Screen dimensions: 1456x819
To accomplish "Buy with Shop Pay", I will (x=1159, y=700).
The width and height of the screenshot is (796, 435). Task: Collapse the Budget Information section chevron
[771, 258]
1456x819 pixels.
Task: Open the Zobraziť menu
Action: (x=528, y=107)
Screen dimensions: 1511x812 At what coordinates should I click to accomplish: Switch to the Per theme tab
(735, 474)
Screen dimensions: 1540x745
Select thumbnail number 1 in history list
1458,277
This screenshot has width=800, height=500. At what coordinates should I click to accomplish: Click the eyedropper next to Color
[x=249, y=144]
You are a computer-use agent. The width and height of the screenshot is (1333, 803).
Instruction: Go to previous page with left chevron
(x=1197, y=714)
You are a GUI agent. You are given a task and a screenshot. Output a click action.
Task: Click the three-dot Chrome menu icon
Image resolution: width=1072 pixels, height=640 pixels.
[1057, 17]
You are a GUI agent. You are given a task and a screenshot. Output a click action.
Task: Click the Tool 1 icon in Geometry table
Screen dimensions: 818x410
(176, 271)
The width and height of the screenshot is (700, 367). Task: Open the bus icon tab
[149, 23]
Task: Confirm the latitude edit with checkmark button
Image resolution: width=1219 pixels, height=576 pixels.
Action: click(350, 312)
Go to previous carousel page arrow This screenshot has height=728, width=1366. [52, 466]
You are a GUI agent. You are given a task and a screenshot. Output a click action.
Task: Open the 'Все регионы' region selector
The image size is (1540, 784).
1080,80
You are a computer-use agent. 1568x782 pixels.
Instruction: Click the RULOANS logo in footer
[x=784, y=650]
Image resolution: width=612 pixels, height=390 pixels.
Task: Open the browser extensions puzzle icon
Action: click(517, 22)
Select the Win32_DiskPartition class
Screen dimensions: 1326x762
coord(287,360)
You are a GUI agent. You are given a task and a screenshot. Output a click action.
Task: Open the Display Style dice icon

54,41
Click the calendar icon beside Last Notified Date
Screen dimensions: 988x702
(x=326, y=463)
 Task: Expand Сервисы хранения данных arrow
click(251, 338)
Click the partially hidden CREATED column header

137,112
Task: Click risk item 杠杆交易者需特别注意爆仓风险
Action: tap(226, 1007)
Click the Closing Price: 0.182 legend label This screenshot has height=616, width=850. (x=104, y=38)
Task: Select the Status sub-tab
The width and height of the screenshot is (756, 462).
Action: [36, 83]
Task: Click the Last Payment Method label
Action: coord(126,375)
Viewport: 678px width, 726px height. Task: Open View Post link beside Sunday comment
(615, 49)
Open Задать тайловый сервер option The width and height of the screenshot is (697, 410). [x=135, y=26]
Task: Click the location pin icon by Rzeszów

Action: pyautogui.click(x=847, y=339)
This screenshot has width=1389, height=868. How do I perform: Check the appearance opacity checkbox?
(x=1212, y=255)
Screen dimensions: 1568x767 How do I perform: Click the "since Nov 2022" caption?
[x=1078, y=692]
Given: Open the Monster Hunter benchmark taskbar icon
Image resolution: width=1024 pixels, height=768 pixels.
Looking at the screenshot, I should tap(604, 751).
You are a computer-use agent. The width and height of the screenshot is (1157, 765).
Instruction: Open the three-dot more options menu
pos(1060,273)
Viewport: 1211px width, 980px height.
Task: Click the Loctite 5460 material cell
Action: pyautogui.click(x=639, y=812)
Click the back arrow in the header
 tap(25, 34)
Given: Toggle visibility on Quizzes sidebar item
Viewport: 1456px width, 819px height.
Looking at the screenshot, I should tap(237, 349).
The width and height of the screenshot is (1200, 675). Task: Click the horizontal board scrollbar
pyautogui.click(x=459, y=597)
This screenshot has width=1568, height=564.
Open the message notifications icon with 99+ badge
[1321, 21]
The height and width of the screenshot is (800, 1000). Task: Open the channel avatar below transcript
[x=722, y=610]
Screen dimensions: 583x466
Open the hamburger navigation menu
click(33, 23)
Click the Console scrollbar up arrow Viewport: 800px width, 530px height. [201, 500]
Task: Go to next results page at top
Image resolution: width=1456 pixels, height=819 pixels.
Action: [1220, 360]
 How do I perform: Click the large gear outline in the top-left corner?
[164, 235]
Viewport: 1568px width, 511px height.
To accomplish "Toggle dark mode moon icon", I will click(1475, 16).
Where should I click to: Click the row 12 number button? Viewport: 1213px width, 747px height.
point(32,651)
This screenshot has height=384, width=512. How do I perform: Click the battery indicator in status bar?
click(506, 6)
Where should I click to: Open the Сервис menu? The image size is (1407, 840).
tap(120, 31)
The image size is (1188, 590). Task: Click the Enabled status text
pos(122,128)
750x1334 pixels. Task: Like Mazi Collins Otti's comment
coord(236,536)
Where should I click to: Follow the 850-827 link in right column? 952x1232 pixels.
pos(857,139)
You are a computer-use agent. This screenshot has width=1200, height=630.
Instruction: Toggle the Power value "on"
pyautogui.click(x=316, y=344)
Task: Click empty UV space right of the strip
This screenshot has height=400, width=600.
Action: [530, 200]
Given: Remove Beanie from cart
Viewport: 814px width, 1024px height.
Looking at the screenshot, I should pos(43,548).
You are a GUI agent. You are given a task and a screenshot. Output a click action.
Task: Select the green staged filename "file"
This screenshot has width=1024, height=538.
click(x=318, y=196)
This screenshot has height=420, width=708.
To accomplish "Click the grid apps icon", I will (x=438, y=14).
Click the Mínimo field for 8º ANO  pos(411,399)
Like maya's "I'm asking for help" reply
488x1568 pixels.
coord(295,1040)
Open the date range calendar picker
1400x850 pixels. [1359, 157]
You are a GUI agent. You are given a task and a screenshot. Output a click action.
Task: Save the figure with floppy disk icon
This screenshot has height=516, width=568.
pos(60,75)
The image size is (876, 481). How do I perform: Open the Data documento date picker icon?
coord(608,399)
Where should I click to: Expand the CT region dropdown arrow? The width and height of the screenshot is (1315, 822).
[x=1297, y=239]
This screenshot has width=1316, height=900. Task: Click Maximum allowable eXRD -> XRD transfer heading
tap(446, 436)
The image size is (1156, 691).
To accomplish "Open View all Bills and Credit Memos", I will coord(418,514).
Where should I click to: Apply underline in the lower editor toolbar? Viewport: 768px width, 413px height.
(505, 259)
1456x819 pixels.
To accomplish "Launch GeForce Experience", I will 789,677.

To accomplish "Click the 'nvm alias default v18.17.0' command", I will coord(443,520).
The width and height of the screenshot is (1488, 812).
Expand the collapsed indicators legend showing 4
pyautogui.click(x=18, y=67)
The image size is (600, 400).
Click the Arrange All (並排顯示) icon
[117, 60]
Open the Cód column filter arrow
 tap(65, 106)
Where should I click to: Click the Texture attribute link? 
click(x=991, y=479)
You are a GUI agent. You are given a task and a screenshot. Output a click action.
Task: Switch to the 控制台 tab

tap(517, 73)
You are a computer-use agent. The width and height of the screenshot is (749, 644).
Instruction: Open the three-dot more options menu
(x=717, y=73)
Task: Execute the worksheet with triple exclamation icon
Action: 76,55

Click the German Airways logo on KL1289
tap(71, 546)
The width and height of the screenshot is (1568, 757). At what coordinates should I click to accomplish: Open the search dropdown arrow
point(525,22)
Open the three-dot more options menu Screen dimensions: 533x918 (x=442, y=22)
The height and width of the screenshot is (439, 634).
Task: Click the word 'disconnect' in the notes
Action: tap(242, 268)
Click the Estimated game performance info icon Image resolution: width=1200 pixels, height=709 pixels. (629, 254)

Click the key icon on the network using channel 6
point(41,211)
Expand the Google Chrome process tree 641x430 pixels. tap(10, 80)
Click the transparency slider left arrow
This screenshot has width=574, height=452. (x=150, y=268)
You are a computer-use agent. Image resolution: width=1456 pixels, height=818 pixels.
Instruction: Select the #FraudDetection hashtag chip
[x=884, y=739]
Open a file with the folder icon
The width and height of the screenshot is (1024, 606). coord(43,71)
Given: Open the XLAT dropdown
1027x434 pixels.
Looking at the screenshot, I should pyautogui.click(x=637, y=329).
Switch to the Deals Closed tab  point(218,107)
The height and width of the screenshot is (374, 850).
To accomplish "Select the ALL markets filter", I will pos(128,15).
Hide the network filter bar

────────

• Try it: Copy back the listing above exactly, but only from the line with "Image resolution: width=1024" through the line with "is (1157, 765).", both ends included.

• Result for this task:
Image resolution: width=1024 pixels, height=768 pixels.
Looking at the screenshot, I should tap(604, 751).
You are a computer-use agent. The width and height of the screenshot is (1157, 765).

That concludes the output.